— Texte de l'exercice —
=======

Une fois le soleil levé, le calme était revenu sur cette portion du Mississippi, seulement perturbé par la fumée des incendies et les épaves de toutes sortes charriées par le fleuve. David Farragut avait atteint son objectif. Sur les 17 navires ayant tenté de forcer le passage des forts, 13 y étaient parvenus. L’escadre nordiste n’avait perdu qu’un seul navire, la canonnière Varuna, même si plusieurs autres vaisseaux avaient été endommagés à des degrés divers. On dénombrait toutefois 227 morts et blessés parmi les équipages. Néanmoins, les forts Jackson et St.Philip étaient effectivement isolés, et tout ce qui séparait les navires de Farragut des quais de la Nouvelle-Orléans était une batterie installée à Chalmette, huit kilomètres en aval de la cité.

=======

— Données fournies —
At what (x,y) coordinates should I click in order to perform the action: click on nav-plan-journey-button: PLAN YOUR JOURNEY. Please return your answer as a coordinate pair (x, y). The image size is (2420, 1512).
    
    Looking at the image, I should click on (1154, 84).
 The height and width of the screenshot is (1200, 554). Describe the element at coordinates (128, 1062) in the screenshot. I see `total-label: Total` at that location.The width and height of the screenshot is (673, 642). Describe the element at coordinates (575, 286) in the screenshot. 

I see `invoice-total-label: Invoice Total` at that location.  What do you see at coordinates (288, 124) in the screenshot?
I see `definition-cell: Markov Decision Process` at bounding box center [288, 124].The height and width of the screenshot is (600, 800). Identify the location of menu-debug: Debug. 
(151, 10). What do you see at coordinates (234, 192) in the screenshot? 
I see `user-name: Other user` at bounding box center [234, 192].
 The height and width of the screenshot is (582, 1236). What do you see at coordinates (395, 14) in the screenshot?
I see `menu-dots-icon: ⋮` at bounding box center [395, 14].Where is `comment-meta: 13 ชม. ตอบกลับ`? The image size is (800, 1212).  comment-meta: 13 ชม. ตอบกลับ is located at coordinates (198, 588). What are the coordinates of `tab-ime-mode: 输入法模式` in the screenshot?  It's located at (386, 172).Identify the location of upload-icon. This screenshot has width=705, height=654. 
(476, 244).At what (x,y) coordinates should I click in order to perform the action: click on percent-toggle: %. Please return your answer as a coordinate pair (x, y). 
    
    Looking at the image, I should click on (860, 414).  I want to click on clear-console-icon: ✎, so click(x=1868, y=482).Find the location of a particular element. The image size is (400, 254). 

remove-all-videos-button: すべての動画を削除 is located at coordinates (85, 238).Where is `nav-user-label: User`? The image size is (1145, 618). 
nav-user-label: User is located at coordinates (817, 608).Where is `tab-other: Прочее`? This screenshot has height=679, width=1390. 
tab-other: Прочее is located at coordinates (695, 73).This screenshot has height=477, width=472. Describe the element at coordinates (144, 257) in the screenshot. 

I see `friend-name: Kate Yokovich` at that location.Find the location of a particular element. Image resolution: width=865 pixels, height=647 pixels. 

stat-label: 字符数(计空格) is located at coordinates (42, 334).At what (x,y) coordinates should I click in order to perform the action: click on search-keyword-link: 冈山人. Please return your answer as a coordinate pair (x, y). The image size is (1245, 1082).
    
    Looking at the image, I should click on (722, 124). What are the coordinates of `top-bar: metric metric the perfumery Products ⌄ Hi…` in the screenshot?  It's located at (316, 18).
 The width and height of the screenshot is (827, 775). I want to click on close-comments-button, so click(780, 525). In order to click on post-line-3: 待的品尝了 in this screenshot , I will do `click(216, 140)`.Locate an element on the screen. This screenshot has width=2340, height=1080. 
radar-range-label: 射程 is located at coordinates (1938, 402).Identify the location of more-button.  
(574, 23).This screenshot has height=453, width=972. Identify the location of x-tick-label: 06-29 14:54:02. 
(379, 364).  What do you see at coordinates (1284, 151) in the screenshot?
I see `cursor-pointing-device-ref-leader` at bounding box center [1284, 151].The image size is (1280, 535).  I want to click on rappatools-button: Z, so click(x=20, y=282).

=======

— Travail à faire 1 —
Résumez sous forme de liste le paragraphe du texte sur l'escadre de Farragut qui commence par « Une fois le soleil levé », en conservant ses faits principaux.
— Travail à faire 2 —
Recopiez fidèlement le passage du texte sur l'escadre de Farragut qui commence par « Une fois le » et se poursuit jusqu'à « de la cité. ».
La liste fournie n'intervient pas dans ce travail.

— Corrigé proposé 1 —
- Au lever du soleil, le calme est revenu sur cette portion du Mississippi, seulement troublé par la fumée des incendies et les épaves charriées par le fleuve.
- David Farragut a atteint son objectif : 13 des 17 navires ont réussi à forcer le passage des forts.
- L'escadre nordiste n'a perdu qu'un navire, la canonnière Varuna, mais plusieurs autres ont été endommagés.
- Les équipages comptent 227 morts et blessés.
- Les forts Jackson et St. Philip sont isolés. Seule une batterie installée à Chalmette, huit kilomètres en aval, sépare encore les navires des quais de la Nouvelle-Orléans.

— Corrigé proposé 2 —
Une fois le soleil levé, le calme était revenu sur cette portion du Mississippi, seulement perturbé par la fumée des incendies et les épaves de toutes sortes charriées par le fleuve. David Farragut avait atteint son objectif. Sur les 17 navires ayant tenté de forcer le passage des forts, 13 y étaient parvenus. L’escadre nordiste n’avait perdu qu’un seul navire, la canonnière Varuna, même si plusieurs autres vaisseaux avaient été endommagés à des degrés divers. On dénombrait toutefois 227 morts et blessés parmi les équipages. Néanmoins, les forts Jackson et St.Philip étaient effectivement isolés, et tout ce qui séparait les navires de Farragut des quais de la Nouvelle-Orléans était une batterie installée à Chalmette, huit kilomètres en aval de la cité.